PARTS OF THE EXERCISE =>
1 > Please retype the part of the Haskell question starting with "Reputation: 83" and going on through "if anyone helped!".
2 > In the Haskell question, what operations do P and M represent?

--- begin DOCUMENT TEXT ---

Markiy99
Markiy99

Reputation: 83

Haskell: eval :: Ast -> Int

I have an assignment, and there's one question that I just do not understand. What is it that they're asking for? Not sure if this is a SO-fitted question, but I'm in a complete brain freeze, so it would mean a lot if anyone helped!

Question:

Let's consider user-defined data type data Ast = V Int | P Ast Ast | M Ast Ast We imagine that each leaf V x represents the number x, while P and M represent addition and multiplication of their arguments. Program a function

eval :: Ast -> Int

which evaluates such an Ast as an arithmetic expression, e.g.

eval (V 5) = 5
eval (P (V 55) (M (V 2) (V 3))) = 55 + (2 * 3) = 61
eval (M (P (V 12) (V 3)) (M (V 2) (V 5))) = (12 + 3) * (2 * 5) = 150

Upvotes: 1

Views: 323

Answers (1)

--- end DOCUMENT TEXT ---
--- begin SUPPLIED MATERIAL ---

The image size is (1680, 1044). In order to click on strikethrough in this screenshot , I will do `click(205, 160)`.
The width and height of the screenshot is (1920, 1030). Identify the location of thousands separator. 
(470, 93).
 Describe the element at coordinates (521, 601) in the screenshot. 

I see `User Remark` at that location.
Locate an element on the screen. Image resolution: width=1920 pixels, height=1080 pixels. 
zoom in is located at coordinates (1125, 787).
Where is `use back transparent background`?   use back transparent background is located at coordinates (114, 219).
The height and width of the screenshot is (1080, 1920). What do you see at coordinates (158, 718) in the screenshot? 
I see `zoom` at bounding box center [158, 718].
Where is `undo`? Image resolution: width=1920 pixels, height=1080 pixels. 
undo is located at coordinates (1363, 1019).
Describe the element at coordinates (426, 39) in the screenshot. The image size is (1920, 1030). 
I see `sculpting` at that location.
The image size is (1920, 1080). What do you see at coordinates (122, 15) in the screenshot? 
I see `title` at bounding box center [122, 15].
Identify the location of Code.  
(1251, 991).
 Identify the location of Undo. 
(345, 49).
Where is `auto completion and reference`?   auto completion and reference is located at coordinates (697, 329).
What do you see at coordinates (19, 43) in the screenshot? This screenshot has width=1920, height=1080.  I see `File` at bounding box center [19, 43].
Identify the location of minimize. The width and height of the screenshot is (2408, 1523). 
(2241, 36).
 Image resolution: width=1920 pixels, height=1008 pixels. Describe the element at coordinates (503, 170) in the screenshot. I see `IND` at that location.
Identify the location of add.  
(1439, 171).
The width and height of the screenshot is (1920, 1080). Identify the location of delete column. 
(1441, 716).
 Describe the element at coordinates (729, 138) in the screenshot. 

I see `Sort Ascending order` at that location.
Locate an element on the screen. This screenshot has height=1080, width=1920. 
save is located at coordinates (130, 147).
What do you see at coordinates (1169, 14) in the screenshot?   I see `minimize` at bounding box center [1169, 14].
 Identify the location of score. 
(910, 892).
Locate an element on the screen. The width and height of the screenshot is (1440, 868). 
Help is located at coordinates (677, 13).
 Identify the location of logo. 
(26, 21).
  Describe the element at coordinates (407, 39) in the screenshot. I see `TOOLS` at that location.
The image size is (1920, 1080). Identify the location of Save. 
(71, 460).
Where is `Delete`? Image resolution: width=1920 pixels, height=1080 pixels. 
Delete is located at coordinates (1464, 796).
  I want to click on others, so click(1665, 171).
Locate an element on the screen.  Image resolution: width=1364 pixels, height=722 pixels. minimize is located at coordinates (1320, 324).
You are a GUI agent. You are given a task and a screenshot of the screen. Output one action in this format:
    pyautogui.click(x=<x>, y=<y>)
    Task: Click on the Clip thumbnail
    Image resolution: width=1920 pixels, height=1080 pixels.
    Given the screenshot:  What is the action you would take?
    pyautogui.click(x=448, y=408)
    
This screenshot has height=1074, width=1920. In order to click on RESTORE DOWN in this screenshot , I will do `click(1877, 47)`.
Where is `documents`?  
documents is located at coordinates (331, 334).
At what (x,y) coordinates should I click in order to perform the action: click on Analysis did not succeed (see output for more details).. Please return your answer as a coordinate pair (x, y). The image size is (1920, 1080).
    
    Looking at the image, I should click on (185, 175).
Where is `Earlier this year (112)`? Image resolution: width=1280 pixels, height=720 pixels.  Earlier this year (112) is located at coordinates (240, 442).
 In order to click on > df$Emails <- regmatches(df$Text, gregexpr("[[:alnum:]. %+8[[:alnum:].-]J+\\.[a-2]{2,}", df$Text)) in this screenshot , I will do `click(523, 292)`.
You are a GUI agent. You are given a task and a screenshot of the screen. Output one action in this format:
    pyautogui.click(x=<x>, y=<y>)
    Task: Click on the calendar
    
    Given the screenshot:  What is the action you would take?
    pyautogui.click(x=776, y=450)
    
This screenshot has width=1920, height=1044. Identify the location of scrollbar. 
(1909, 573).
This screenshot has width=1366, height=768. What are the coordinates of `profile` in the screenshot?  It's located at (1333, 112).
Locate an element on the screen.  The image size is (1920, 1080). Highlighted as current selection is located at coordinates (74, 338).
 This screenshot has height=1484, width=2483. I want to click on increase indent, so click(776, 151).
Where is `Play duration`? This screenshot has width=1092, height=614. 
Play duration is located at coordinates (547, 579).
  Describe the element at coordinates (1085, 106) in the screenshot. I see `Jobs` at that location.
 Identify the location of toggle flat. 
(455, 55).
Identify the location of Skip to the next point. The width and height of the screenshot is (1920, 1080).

--- end SUPPLIED MATERIAL ---

SOLUTIONS BELOW =>
1 >
Reputation: 83

Haskell: eval :: Ast -> Int

I have an assignment, and there's one question that I just do not understand. What is it that they're asking for? Not sure if this is a SO-fitted question, but I'm in a complete brain freeze, so it would mean a lot if anyone helped!

2 > Addition and multiplication of their arguments.